Mais quoi qu’il en soit, l’ouverture d’autres secteurs de l’activité économique requiert de l’audace et la prise de risque. Il est essentiel que nous regardions par delà nos acquis historiques et que nous commencions à penser différemment.

* Par ailleurs, il y a également la question de l’état de la démocratie dans le monde. Compte tenu de ce qui se passe dans différents pays, y compris le nôtre, diriez-vous que nous sommes condamnés à voir nos libertés disparaître au profit d’un État qui surveillera tous nos faits et gestes ?

Vaste sujet qui requiert une réflexion profonde. Il ne faut pas oublier que ce que nous appelons la démocratie est un modèle de gouvernement qui a émergé dans un contexte historique précis et grâce à des développements techniques et technologiques qui deviennent aujourd’hui obsolètes. Ainsi, la crise de la démocratie ne relève pas uniquement de la volonté de quelques autocrates, mais c’est plutôt un signe que nous avons basculé dans un autre contexte historique, qui a ses propres avancées techniques et technologiques.

Je suis de ceux qui pensent, par exemple, que la révolution digitale aura un impact aussi profond que l’invention de l’écriture ou la découverte de la machine à vapeur sur nos vies. En fait, nous sommes au tout début d‘une révolution industrielle qui sera drivée par le numérique, et cette révolution industrielle va produire d’autres formes d’organisations sociales et va appeler à inventer d’autres formes de relations entre l’individu et l’État.
----------------
# Consigne:
Rédigez la suite de l'extrait d'entretien sur la démocratie et la révolution numérique, en partant de sa dernière phrase. Les données ci-après n'ont aucun lien avec l'extrait d'entretien.

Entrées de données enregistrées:
----------------
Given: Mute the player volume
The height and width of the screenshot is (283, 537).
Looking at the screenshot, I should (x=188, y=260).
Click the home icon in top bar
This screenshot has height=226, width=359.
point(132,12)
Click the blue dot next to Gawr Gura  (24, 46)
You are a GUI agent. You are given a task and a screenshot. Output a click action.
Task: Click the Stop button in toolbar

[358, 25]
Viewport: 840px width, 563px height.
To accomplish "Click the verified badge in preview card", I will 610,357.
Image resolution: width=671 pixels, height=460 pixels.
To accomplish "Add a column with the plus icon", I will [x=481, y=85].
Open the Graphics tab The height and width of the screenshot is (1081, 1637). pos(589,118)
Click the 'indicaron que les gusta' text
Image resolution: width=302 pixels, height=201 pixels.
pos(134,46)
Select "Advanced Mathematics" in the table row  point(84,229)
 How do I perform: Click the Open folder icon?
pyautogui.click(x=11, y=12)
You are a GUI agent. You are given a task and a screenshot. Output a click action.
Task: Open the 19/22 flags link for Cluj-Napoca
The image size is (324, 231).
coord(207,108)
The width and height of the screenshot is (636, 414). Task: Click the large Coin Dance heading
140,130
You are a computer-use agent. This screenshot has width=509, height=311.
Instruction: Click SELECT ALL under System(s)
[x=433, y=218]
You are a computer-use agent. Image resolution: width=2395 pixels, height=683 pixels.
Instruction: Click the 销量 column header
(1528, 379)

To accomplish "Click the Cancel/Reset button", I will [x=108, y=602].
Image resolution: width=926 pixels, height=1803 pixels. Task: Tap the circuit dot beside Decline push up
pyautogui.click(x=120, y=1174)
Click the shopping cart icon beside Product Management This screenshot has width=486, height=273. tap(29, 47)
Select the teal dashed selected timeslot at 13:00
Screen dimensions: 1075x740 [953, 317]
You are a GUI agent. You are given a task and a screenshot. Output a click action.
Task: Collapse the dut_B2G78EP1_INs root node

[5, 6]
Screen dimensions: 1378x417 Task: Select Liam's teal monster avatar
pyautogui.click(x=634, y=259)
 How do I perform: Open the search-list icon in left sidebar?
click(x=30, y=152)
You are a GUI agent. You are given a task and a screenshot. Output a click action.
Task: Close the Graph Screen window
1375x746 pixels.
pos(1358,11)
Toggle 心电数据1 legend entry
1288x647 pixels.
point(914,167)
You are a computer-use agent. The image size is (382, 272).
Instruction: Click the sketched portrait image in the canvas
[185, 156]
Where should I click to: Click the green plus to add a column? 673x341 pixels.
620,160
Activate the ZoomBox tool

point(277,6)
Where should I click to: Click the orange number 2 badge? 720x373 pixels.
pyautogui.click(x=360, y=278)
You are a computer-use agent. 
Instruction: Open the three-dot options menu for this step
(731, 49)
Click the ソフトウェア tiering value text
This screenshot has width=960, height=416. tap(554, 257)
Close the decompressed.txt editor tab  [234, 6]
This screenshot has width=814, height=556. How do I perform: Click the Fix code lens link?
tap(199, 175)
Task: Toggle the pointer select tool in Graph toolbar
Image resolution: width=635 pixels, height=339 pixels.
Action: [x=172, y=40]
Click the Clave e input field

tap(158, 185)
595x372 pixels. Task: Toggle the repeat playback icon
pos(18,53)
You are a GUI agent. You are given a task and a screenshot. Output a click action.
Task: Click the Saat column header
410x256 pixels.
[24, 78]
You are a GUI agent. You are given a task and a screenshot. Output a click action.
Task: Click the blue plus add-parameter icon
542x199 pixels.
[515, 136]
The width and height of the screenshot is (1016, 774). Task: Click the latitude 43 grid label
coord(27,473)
----------------
# Réponse de l'exercice:
De ce point de vue, je ne crois pas à un retour à la forme sociale-démocrate de la démocratie. Une autre forme émergera dans les décennies à venir. Et cette autre forme portera en elle d’autres formes de ce que nous appelons la liberté.

Nos libertés ne vont pas disparaître, mais elles vont évoluer. Tout comme vont évoluer les capacités des États à nous contrôler et à nous surveiller. C’est là une conséquence directe du simple fait de l’avancement technologique. Et personne n’y échappera. C’est une partie du fantasme orwellien qui se réalise déjà. Nous sommes en tout cas dans l’impératif d’une grande vigilance si nous souhaitons conserver nos libertés tout en nous adaptant à cette nouvelle donne technologique.

* Nous sommes effectivement pris dans une spirale dangereuse depuis la fin de la Covid. L’insécurité mondiale ne cesse de croître et notre région est particulièrement exposée aux risques d’une escalade au Moyen Orient ou en Mer de Chine. Nous voyons également monter les mouvements d’extrême droite en Europe, et Trump semble bien positionné pour un retour au pouvoir. Quelles seront les conséquences de tout cela sur notre pays ?

L’escalade des tensions au Moyen Orient, et un conflit de plus en plus direct entre Israël et l’Iran, n’annonce rien de bon pour le monde et, par ricochet, pour nous. Je constate que les Etats-Unis, la Chine, la Russie, l’Inde, les puissances européennes et l’Arabie saoudite restent extrêmement floues sur leur posture actuellement.

Dans le cas de l’Arabie saoudite, nous savons que cela fait des années qu’elle mène une guerre par proxy contre l’Iran. Les frappes israéliennes au Liban et au Soudan, contre le Hezbollah et les Houthis respectivement, s’inscrivent donc directement dans les intérêts sécuritaires du royaume saoudien. Ceci explique le manque de réactivité des Saoudiens sur Gaza et sur les opérations militaires israéliennes en général. Mais Israël devra faire très attention à ne pas traverser la ligne rouge qui pourrait forcer l’Arabie saoudite à réagir militairement. Le franchissement de cette ligne signifie, je pense, une escalade qui pourrait devenir incontrôlable.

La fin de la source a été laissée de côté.